-- START OF Records --

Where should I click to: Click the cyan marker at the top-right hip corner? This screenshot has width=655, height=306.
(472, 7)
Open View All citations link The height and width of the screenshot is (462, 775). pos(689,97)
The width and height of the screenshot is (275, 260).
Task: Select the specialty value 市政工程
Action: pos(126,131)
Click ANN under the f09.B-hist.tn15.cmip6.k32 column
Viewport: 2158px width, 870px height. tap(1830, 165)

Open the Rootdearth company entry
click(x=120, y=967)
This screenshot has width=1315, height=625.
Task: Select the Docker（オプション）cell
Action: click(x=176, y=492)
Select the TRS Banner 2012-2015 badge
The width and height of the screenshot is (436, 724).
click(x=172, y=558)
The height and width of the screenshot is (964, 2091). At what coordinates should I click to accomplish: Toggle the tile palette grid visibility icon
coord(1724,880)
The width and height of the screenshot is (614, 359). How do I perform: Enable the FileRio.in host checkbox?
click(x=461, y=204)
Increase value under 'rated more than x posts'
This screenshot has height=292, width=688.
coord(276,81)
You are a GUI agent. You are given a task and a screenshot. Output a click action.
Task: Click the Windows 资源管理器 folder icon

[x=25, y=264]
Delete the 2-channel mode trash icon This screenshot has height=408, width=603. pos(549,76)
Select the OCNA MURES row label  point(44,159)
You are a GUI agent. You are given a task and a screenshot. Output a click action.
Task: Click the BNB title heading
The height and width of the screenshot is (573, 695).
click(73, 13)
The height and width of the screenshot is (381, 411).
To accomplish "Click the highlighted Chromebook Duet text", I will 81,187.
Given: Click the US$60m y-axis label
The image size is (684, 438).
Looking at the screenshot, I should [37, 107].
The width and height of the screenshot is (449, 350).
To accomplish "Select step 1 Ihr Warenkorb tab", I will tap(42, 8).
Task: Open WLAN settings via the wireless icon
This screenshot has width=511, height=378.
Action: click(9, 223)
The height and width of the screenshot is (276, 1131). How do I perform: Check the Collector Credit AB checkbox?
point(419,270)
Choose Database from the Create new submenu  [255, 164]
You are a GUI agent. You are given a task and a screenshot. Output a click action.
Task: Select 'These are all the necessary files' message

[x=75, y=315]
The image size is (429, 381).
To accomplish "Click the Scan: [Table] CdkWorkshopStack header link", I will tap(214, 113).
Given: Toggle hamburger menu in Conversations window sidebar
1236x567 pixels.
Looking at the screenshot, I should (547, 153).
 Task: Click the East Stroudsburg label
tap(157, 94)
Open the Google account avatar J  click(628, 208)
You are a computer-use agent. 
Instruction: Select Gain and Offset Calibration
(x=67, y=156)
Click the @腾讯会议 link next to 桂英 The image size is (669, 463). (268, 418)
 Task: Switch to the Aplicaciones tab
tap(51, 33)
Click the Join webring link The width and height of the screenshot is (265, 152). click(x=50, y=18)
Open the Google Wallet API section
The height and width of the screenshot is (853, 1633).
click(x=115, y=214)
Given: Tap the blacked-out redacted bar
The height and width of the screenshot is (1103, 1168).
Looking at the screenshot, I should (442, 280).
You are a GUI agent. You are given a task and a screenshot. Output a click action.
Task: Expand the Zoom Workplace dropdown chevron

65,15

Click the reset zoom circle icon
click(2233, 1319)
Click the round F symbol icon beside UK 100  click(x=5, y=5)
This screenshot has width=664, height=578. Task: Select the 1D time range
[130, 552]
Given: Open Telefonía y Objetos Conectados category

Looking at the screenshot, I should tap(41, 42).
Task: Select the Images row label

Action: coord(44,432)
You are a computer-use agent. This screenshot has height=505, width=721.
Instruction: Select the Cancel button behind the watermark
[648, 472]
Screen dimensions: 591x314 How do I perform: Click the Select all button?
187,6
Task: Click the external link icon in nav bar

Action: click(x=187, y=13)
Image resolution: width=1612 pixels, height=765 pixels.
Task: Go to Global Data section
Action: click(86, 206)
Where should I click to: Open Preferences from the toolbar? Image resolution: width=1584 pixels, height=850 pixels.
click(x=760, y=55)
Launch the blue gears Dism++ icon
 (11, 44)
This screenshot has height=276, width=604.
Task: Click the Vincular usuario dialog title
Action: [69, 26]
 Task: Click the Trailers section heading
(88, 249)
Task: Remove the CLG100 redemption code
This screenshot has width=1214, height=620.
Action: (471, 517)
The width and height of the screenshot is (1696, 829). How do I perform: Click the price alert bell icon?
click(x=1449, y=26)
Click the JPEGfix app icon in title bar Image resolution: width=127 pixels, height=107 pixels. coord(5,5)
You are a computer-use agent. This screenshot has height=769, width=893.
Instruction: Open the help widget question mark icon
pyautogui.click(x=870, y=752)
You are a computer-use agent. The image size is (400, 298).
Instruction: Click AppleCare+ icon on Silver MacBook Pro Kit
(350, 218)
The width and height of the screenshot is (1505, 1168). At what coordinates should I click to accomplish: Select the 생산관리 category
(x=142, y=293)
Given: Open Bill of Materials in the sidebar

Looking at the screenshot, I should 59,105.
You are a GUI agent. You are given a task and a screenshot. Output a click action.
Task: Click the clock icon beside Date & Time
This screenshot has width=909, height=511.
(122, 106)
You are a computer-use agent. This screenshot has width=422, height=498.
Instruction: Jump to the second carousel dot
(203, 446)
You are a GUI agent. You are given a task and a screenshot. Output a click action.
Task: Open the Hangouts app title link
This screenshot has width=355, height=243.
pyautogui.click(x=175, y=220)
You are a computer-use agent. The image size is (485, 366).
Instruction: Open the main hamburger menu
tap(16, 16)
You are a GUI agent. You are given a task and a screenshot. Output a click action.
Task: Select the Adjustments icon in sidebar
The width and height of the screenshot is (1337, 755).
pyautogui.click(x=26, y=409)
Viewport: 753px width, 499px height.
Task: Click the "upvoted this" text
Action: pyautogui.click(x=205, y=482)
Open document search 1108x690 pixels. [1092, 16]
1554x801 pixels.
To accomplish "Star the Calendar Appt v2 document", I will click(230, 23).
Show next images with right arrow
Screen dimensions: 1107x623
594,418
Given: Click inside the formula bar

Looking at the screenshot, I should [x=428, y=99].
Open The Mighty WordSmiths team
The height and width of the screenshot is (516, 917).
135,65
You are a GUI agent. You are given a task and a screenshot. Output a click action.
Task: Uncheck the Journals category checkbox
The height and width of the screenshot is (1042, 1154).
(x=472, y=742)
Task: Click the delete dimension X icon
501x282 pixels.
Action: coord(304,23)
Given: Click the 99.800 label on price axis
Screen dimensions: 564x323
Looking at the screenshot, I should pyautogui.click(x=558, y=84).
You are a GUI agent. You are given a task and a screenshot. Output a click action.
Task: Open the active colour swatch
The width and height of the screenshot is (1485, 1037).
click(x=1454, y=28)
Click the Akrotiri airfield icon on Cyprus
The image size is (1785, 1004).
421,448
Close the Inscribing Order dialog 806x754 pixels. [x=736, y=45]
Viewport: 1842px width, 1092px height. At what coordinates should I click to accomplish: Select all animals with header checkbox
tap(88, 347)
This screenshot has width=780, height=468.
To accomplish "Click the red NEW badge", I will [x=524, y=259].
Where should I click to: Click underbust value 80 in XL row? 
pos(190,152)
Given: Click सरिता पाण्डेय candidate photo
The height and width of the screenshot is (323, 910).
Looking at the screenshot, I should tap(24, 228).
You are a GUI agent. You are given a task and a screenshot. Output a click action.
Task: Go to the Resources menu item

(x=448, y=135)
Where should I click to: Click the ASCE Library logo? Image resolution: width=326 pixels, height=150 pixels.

-- END OF Records --

Can you give the lines above again with every "GUI agent" replaced by "screen assistant" and nothing else changed?

Where should I click to: Click the cyan marker at the top-right hip corner? This screenshot has width=655, height=306.
(472, 7)
Open View All citations link The height and width of the screenshot is (462, 775). pos(689,97)
The width and height of the screenshot is (275, 260).
Task: Select the specialty value 市政工程
Action: pos(126,131)
Click ANN under the f09.B-hist.tn15.cmip6.k32 column
Viewport: 2158px width, 870px height. tap(1830, 165)

Open the Rootdearth company entry
click(x=120, y=967)
This screenshot has width=1315, height=625.
Task: Select the Docker（オプション）cell
Action: click(x=176, y=492)
Select the TRS Banner 2012-2015 badge
The width and height of the screenshot is (436, 724).
click(x=172, y=558)
The height and width of the screenshot is (964, 2091). At what coordinates should I click to accomplish: Toggle the tile palette grid visibility icon
coord(1724,880)
The width and height of the screenshot is (614, 359). How do I perform: Enable the FileRio.in host checkbox?
click(x=461, y=204)
Increase value under 'rated more than x posts'
This screenshot has height=292, width=688.
coord(276,81)
You are a screen assistant. You are given a task and a screenshot. Output a click action.
Task: Click the Windows 资源管理器 folder icon

[x=25, y=264]
Delete the 2-channel mode trash icon This screenshot has height=408, width=603. pos(549,76)
Select the OCNA MURES row label  point(44,159)
You are a screen assistant. You are given a task and a screenshot. Output a click action.
Task: Click the BNB title heading
The height and width of the screenshot is (573, 695).
click(73, 13)
The height and width of the screenshot is (381, 411).
To accomplish "Click the highlighted Chromebook Duet text", I will 81,187.
Given: Click the US$60m y-axis label
The image size is (684, 438).
Looking at the screenshot, I should [37, 107].
The width and height of the screenshot is (449, 350).
To accomplish "Select step 1 Ihr Warenkorb tab", I will tap(42, 8).
Task: Open WLAN settings via the wireless icon
This screenshot has width=511, height=378.
Action: click(9, 223)
The height and width of the screenshot is (276, 1131). How do I perform: Check the Collector Credit AB checkbox?
point(419,270)
Choose Database from the Create new submenu  [255, 164]
You are a screen assistant. You are given a task and a screenshot. Output a click action.
Task: Select 'These are all the necessary files' message

[x=75, y=315]
The image size is (429, 381).
To accomplish "Click the Scan: [Table] CdkWorkshopStack header link", I will tap(214, 113).
Given: Toggle hamburger menu in Conversations window sidebar
1236x567 pixels.
Looking at the screenshot, I should (547, 153).
 Task: Click the East Stroudsburg label
tap(157, 94)
Open the Google account avatar J  click(628, 208)
You are a computer-use agent. 
Instruction: Select Gain and Offset Calibration
(x=67, y=156)
Click the @腾讯会议 link next to 桂英 The image size is (669, 463). (268, 418)
 Task: Switch to the Aplicaciones tab
tap(51, 33)
Click the Join webring link The width and height of the screenshot is (265, 152). click(x=50, y=18)
Open the Google Wallet API section
The height and width of the screenshot is (853, 1633).
click(x=115, y=214)
Given: Tap the blacked-out redacted bar
The height and width of the screenshot is (1103, 1168).
Looking at the screenshot, I should (442, 280).
You are a screen assistant. You are given a task and a screenshot. Output a click action.
Task: Expand the Zoom Workplace dropdown chevron

65,15

Click the reset zoom circle icon
click(2233, 1319)
Click the round F symbol icon beside UK 100  click(x=5, y=5)
This screenshot has width=664, height=578. Task: Select the 1D time range
[130, 552]
Given: Open Telefonía y Objetos Conectados category

Looking at the screenshot, I should tap(41, 42).
Task: Select the Images row label

Action: coord(44,432)
You are a computer-use agent. This screenshot has height=505, width=721.
Instruction: Select the Cancel button behind the watermark
[648, 472]
Screen dimensions: 591x314 How do I perform: Click the Select all button?
187,6
Task: Click the external link icon in nav bar

Action: click(x=187, y=13)
Image resolution: width=1612 pixels, height=765 pixels.
Task: Go to Global Data section
Action: click(86, 206)
Where should I click to: Open Preferences from the toolbar? Image resolution: width=1584 pixels, height=850 pixels.
click(x=760, y=55)
Launch the blue gears Dism++ icon
 (11, 44)
This screenshot has height=276, width=604.
Task: Click the Vincular usuario dialog title
Action: [69, 26]
 Task: Click the Trailers section heading
(88, 249)
Task: Remove the CLG100 redemption code
This screenshot has width=1214, height=620.
Action: (471, 517)
The width and height of the screenshot is (1696, 829). How do I perform: Click the price alert bell icon?
click(x=1449, y=26)
Click the JPEGfix app icon in title bar Image resolution: width=127 pixels, height=107 pixels. coord(5,5)
You are a computer-use agent. This screenshot has height=769, width=893.
Instruction: Open the help widget question mark icon
pyautogui.click(x=870, y=752)
You are a computer-use agent. The image size is (400, 298).
Instruction: Click AppleCare+ icon on Silver MacBook Pro Kit
(350, 218)
The width and height of the screenshot is (1505, 1168). At what coordinates should I click to accomplish: Select the 생산관리 category
(x=142, y=293)
Given: Open Bill of Materials in the sidebar

Looking at the screenshot, I should 59,105.
You are a screen assistant. You are given a task and a screenshot. Output a click action.
Task: Click the clock icon beside Date & Time
This screenshot has width=909, height=511.
(122, 106)
You are a computer-use agent. This screenshot has width=422, height=498.
Instruction: Jump to the second carousel dot
(203, 446)
You are a screen assistant. You are given a task and a screenshot. Output a click action.
Task: Open the Hangouts app title link
This screenshot has width=355, height=243.
pyautogui.click(x=175, y=220)
You are a computer-use agent. The image size is (485, 366).
Instruction: Open the main hamburger menu
tap(16, 16)
You are a screen assistant. You are given a task and a screenshot. Output a click action.
Task: Select the Adjustments icon in sidebar
The width and height of the screenshot is (1337, 755).
pyautogui.click(x=26, y=409)
Viewport: 753px width, 499px height.
Task: Click the "upvoted this" text
Action: pyautogui.click(x=205, y=482)
Open document search 1108x690 pixels. [1092, 16]
1554x801 pixels.
To accomplish "Star the Calendar Appt v2 document", I will click(230, 23).
Show next images with right arrow
Screen dimensions: 1107x623
594,418
Given: Click inside the formula bar

Looking at the screenshot, I should [x=428, y=99].
Open The Mighty WordSmiths team
The height and width of the screenshot is (516, 917).
135,65
You are a screen assistant. You are given a task and a screenshot. Output a click action.
Task: Uncheck the Journals category checkbox
The height and width of the screenshot is (1042, 1154).
(x=472, y=742)
Task: Click the delete dimension X icon
501x282 pixels.
Action: coord(304,23)
Given: Click the 99.800 label on price axis
Screen dimensions: 564x323
Looking at the screenshot, I should pyautogui.click(x=558, y=84).
You are a screen assistant. You are given a task and a screenshot. Output a click action.
Task: Open the active colour swatch
The width and height of the screenshot is (1485, 1037).
click(x=1454, y=28)
Click the Akrotiri airfield icon on Cyprus
The image size is (1785, 1004).
421,448
Close the Inscribing Order dialog 806x754 pixels. [x=736, y=45]
Viewport: 1842px width, 1092px height. At what coordinates should I click to accomplish: Select all animals with header checkbox
tap(88, 347)
This screenshot has width=780, height=468.
To accomplish "Click the red NEW badge", I will [x=524, y=259].
Where should I click to: Click underbust value 80 in XL row? 
pos(190,152)
Given: Click सरिता पाण्डेय candidate photo
The height and width of the screenshot is (323, 910).
Looking at the screenshot, I should tap(24, 228).
You are a screen assistant. You are given a task and a screenshot. Output a click action.
Task: Go to the Resources menu item

(x=448, y=135)
Where should I click to: Click the ASCE Library logo? Image resolution: width=326 pixels, height=150 pixels.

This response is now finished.